[Problem description]: Return the following lines and nothing else: the one holding "Instruction: Open tasks" and all those after it in the records below, unchanged, minus any pictures.

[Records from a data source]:
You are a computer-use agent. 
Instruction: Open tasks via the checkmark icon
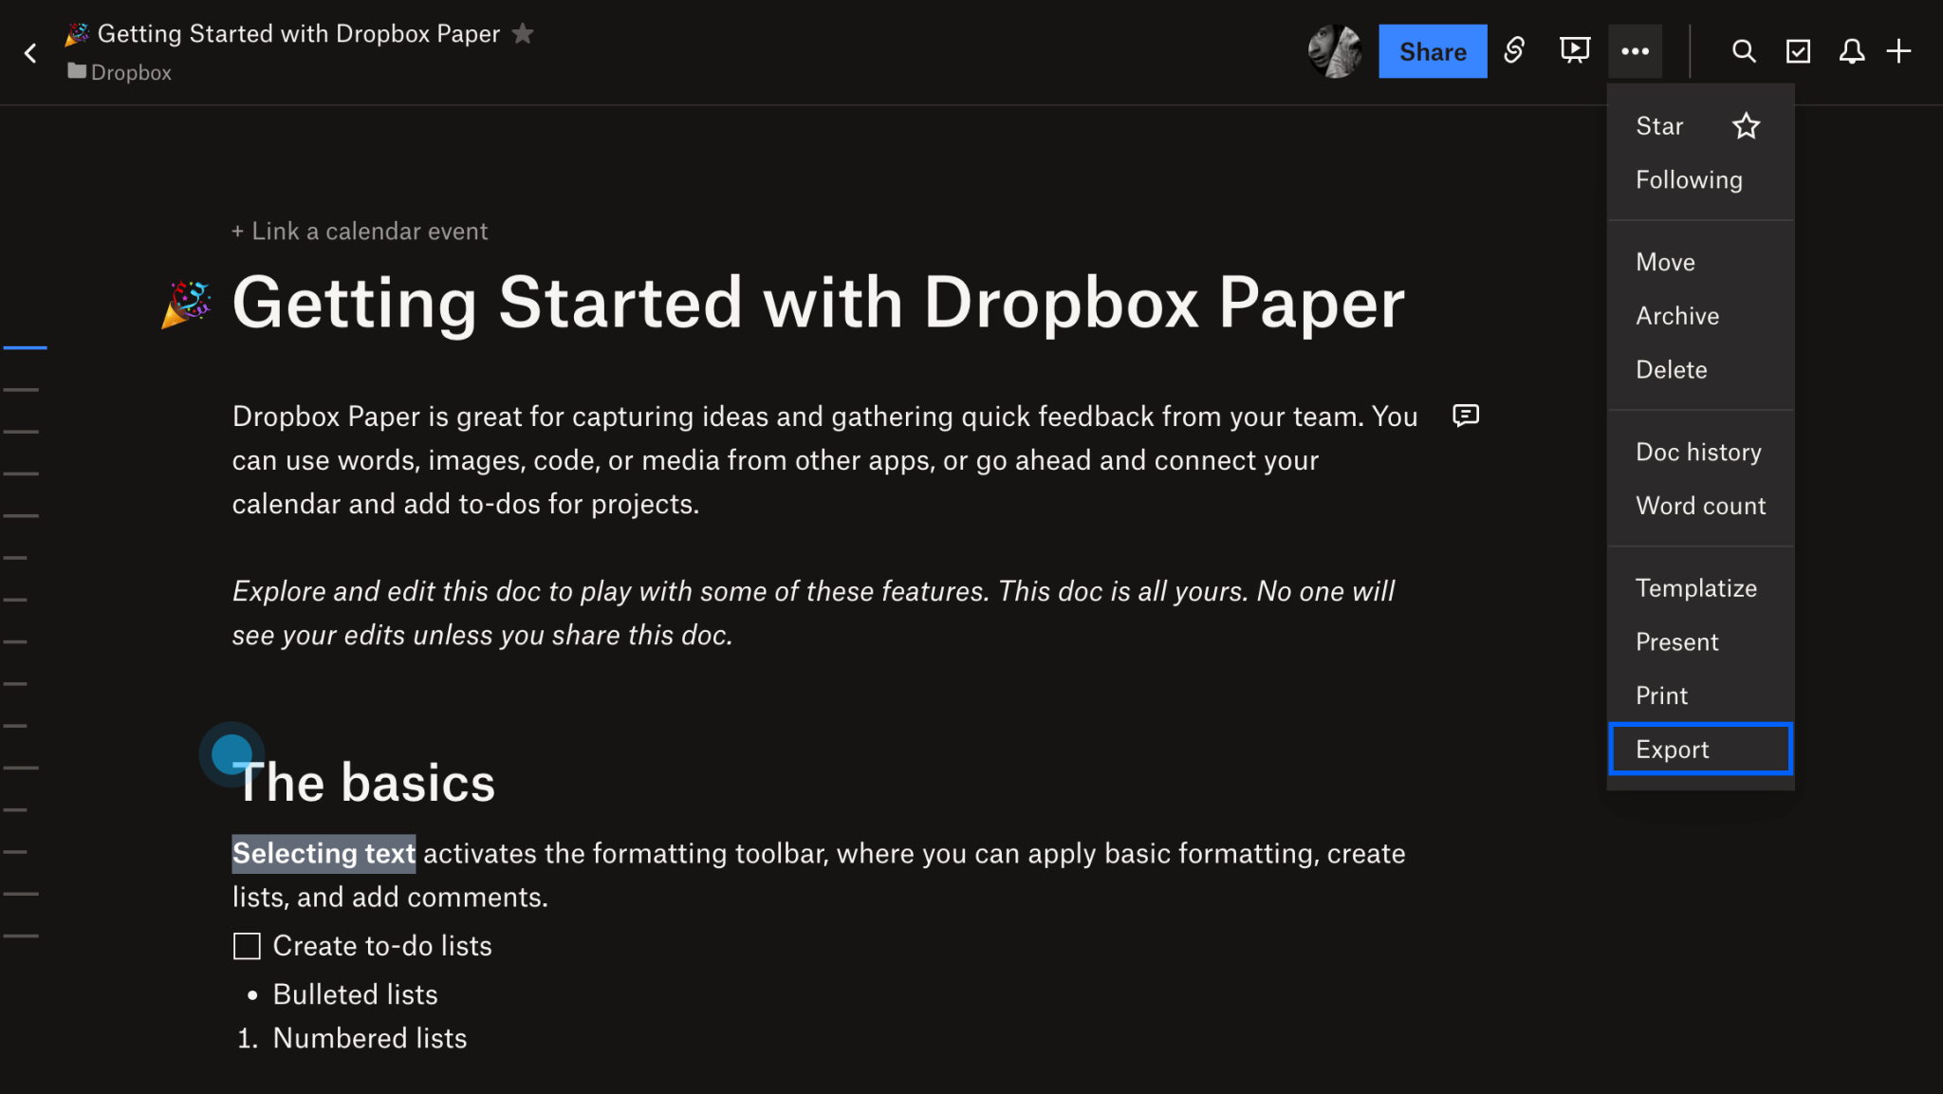pyautogui.click(x=1798, y=51)
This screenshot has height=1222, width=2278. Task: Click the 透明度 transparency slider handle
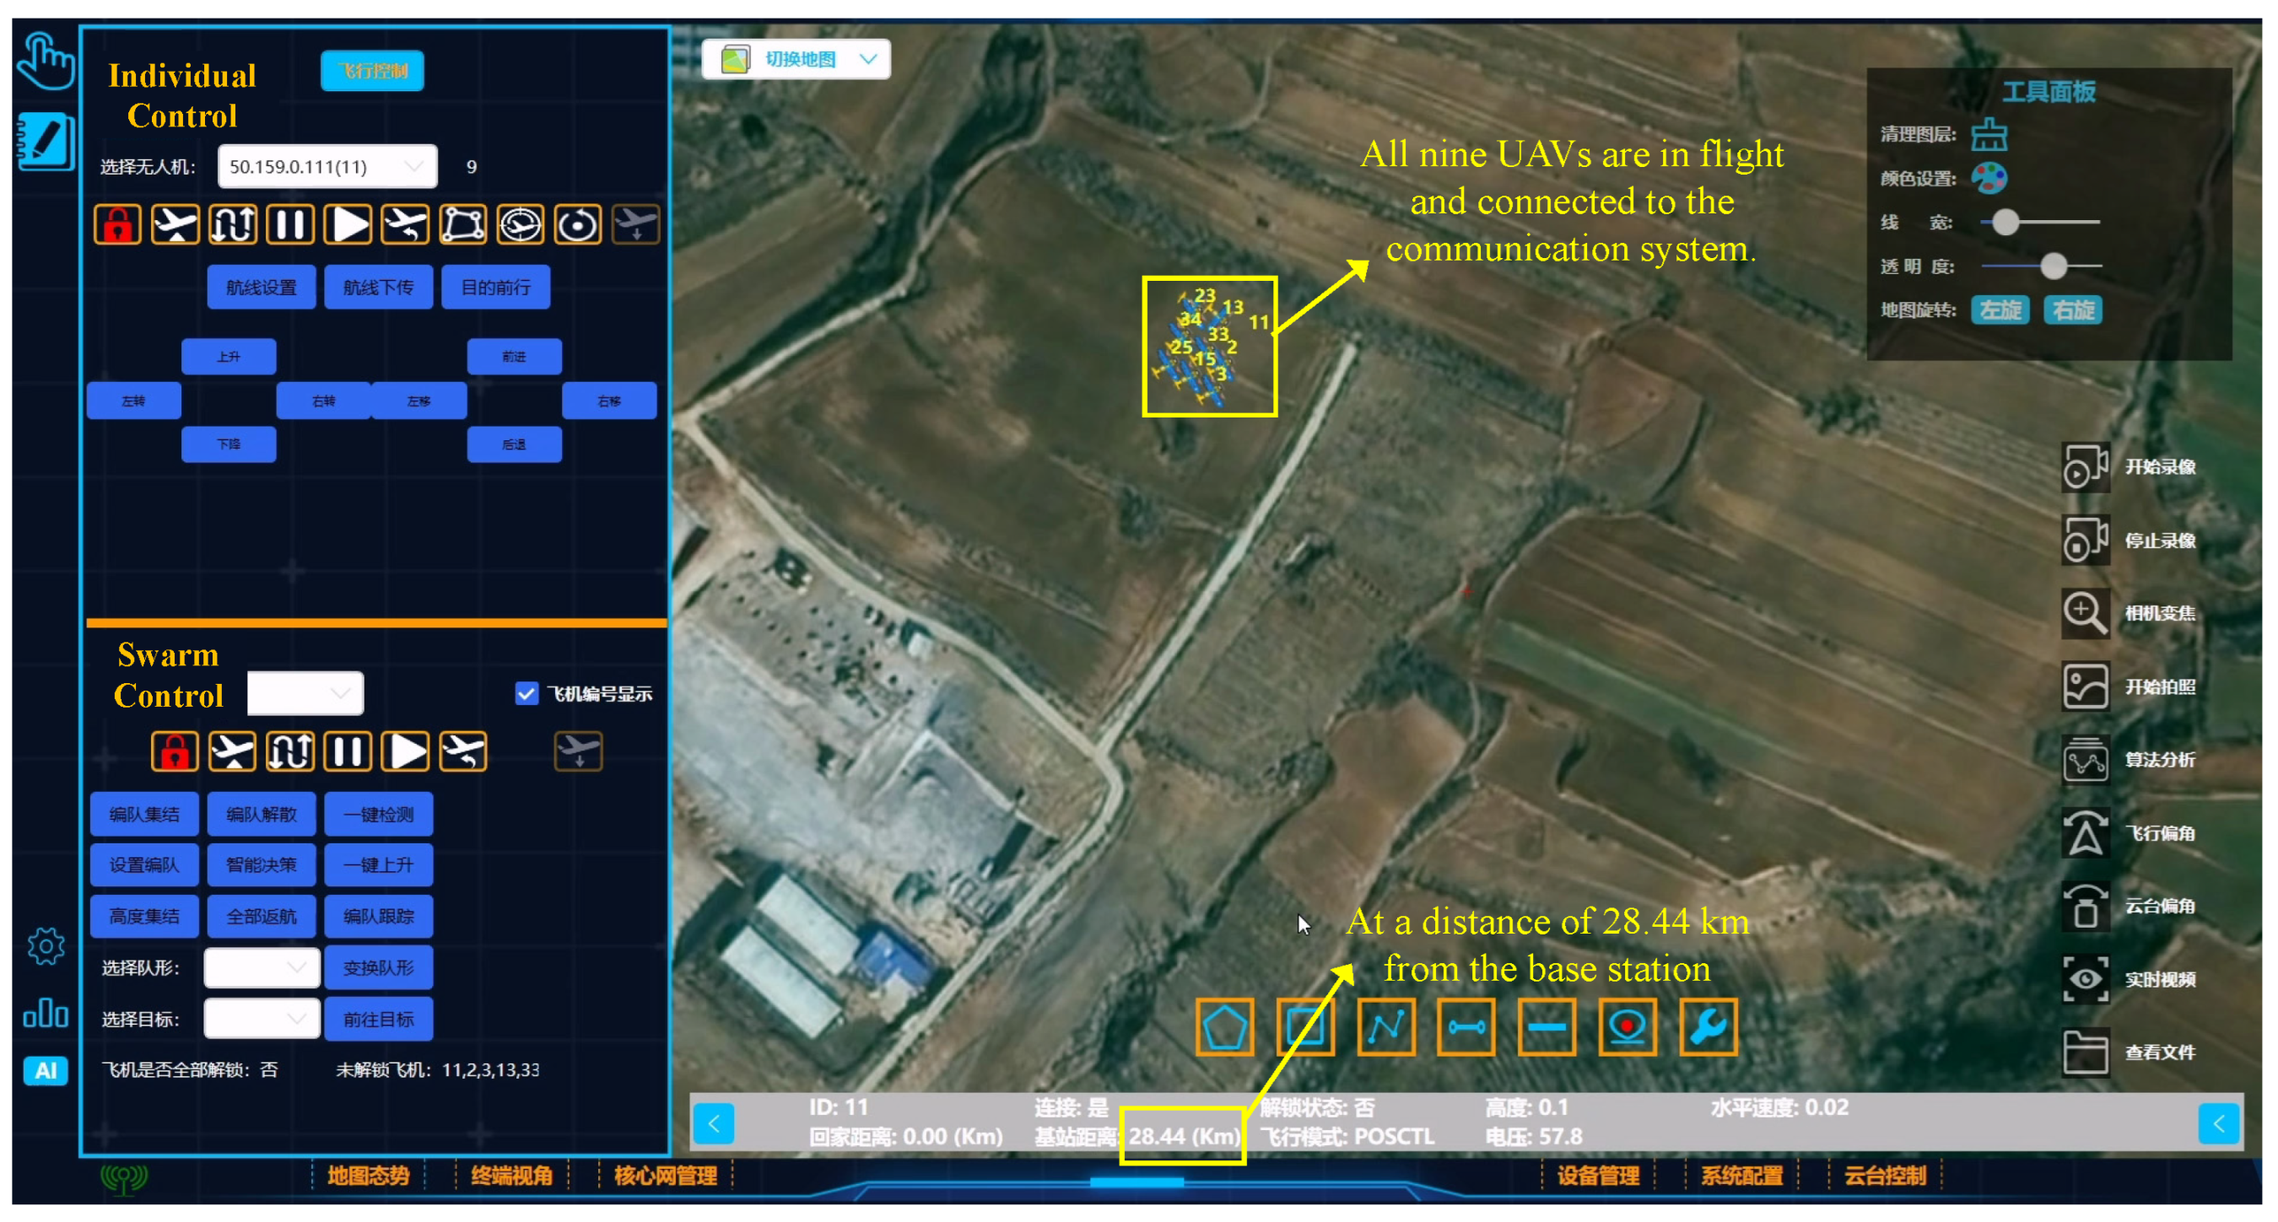click(2053, 265)
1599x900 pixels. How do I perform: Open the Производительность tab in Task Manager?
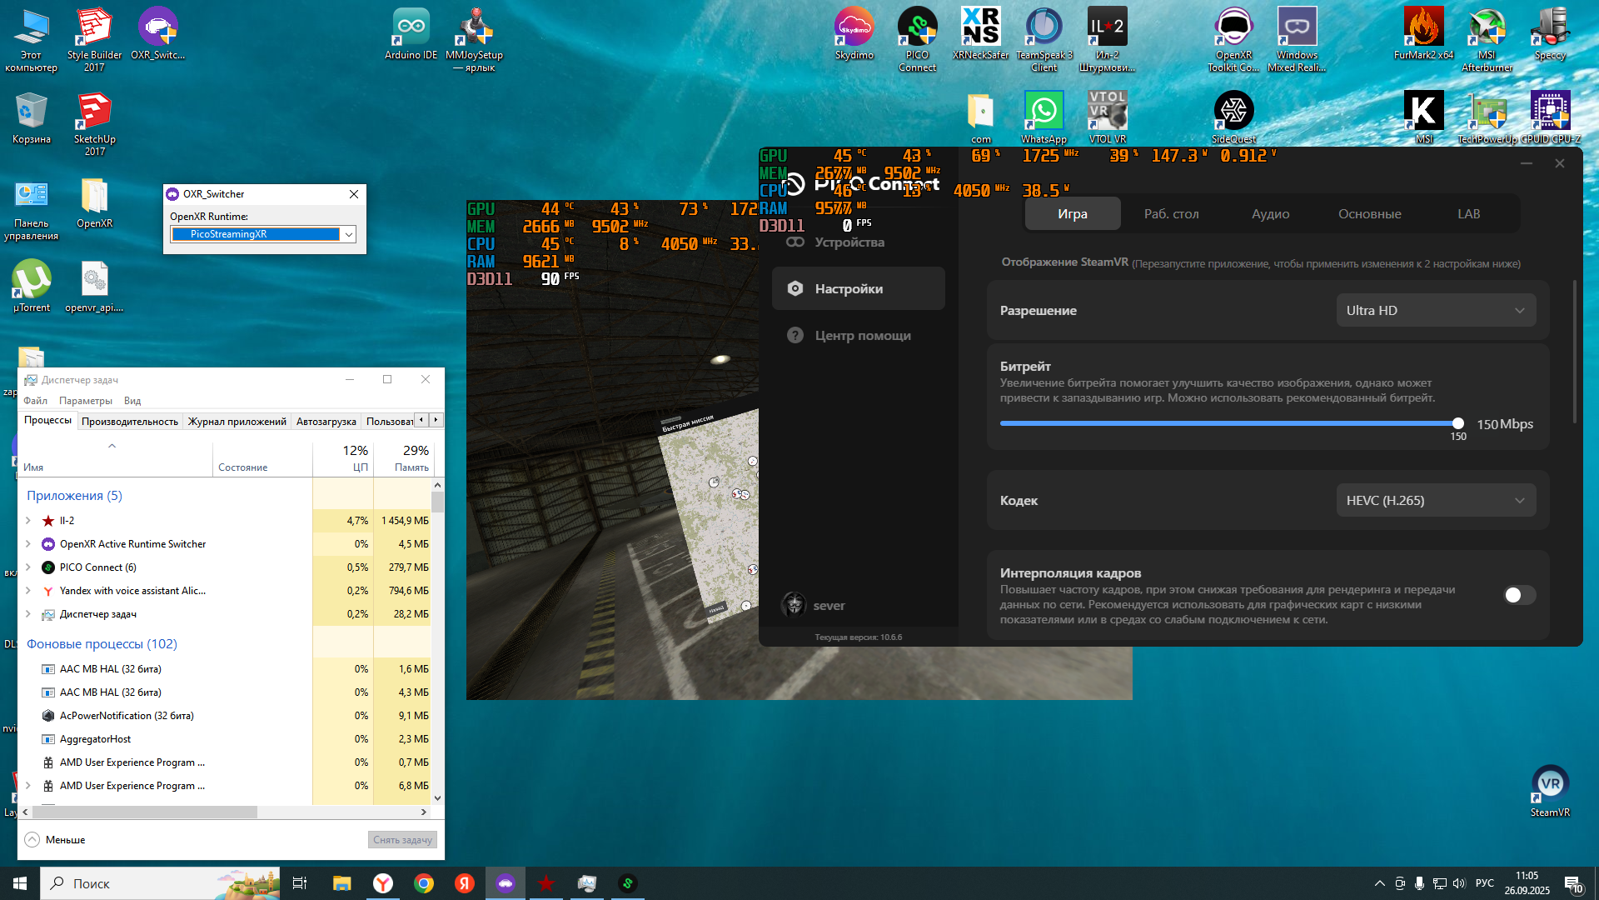point(130,422)
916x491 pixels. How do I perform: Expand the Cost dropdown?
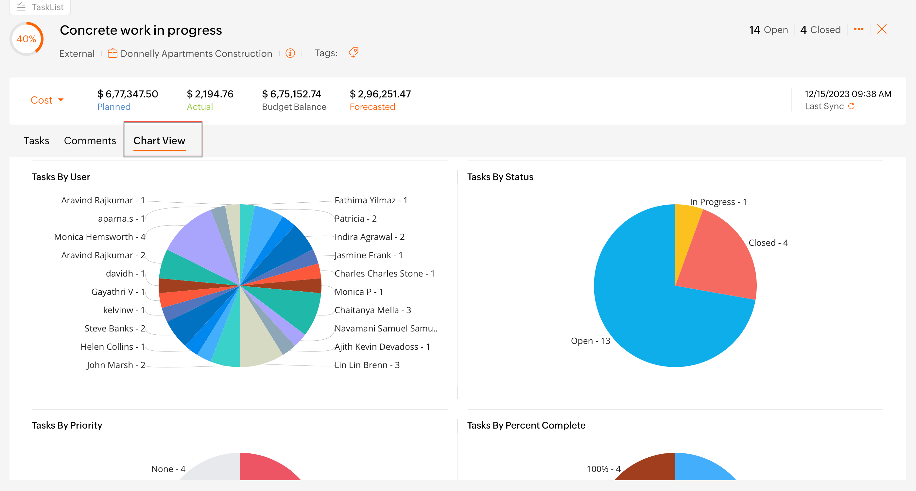tap(47, 100)
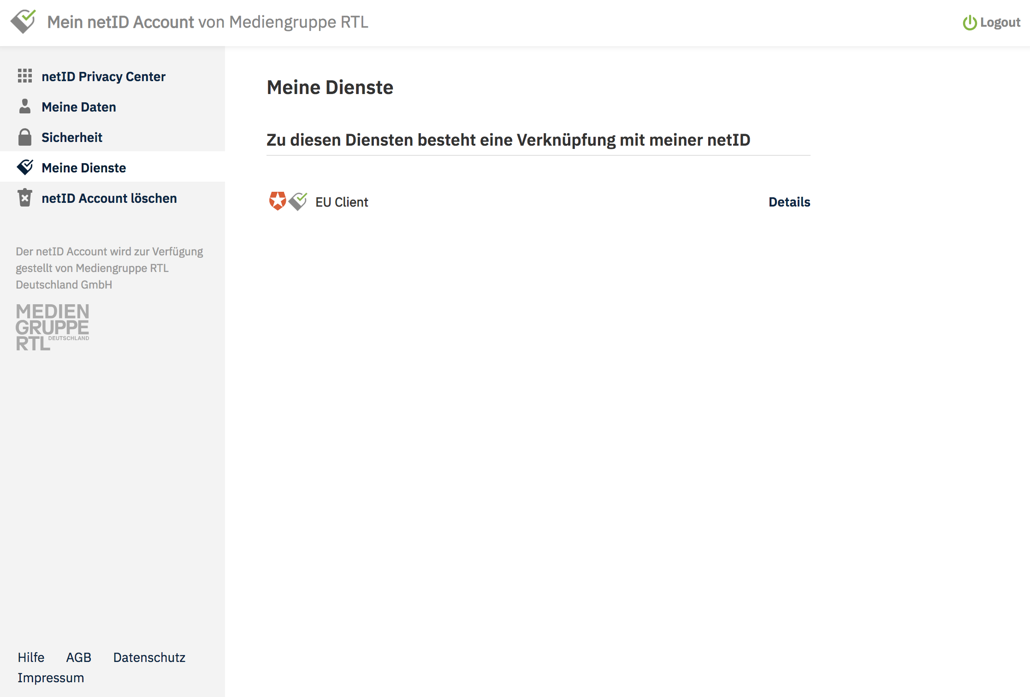
Task: Open the AGB terms link
Action: [79, 657]
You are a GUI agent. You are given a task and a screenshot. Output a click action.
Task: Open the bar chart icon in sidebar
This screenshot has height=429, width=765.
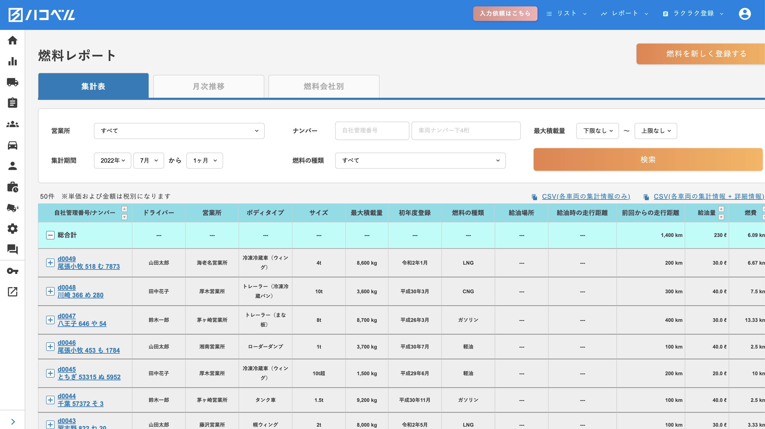click(12, 61)
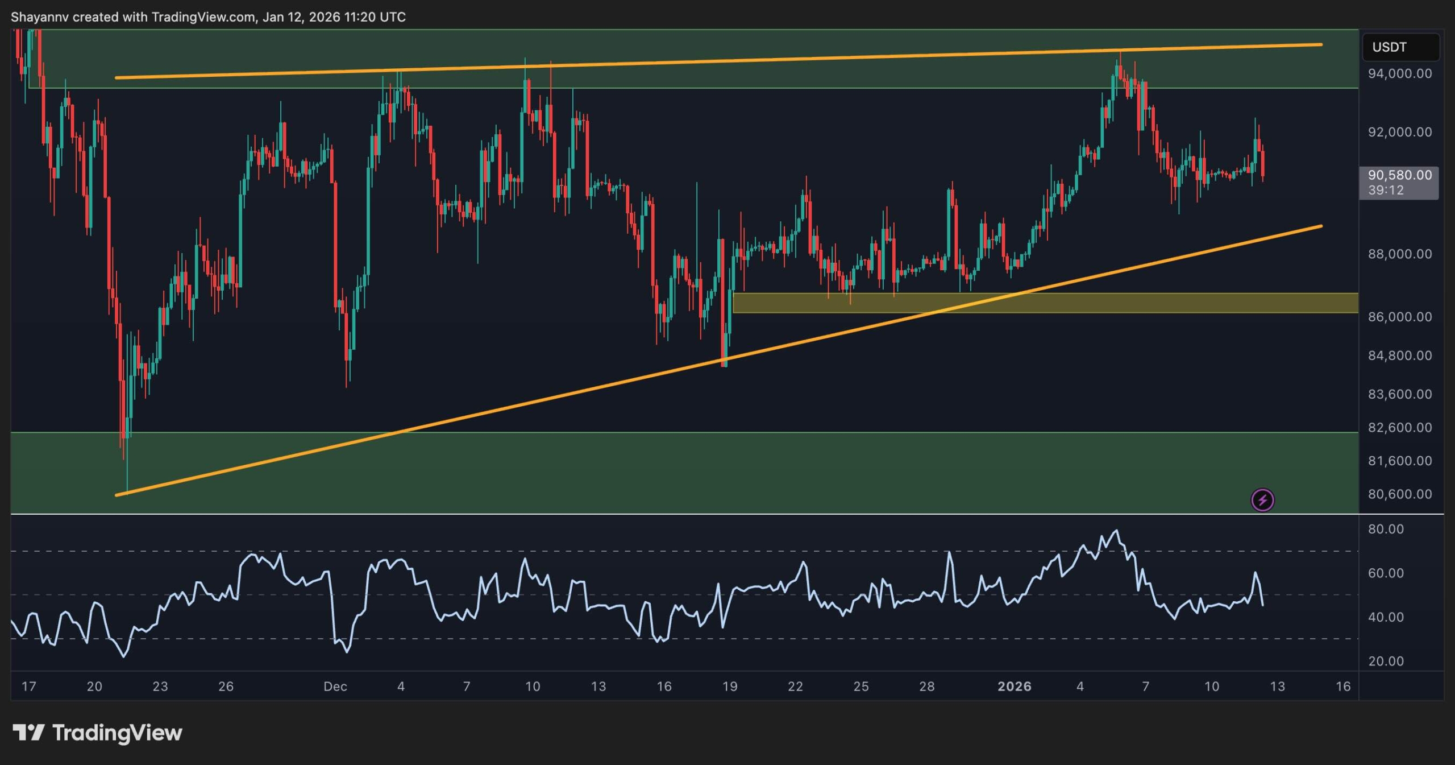Image resolution: width=1455 pixels, height=765 pixels.
Task: Click the 2026 year marker on time axis
Action: point(1014,687)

[Exercise answer]:
Instruction: Open tasks via the checkmark icon
pyautogui.click(x=1798, y=51)
This screenshot has height=1222, width=2278. Task: Click the 透明度 transparency slider handle
click(2053, 265)
1599x900 pixels. How do I perform: Open the Производительность tab in Task Manager?
point(130,422)
916x491 pixels. How do I perform: Expand the Cost dropdown?
tap(47, 100)
Task: Open the AGB terms link
Action: [79, 657]
You are a GUI agent. You are given a task and a screenshot. Output a click action.
Task: Open the bar chart icon in sidebar
This screenshot has height=429, width=765.
click(12, 61)
Image resolution: width=1455 pixels, height=765 pixels.
Task: Click the 2026 year marker on time axis
Action: point(1014,687)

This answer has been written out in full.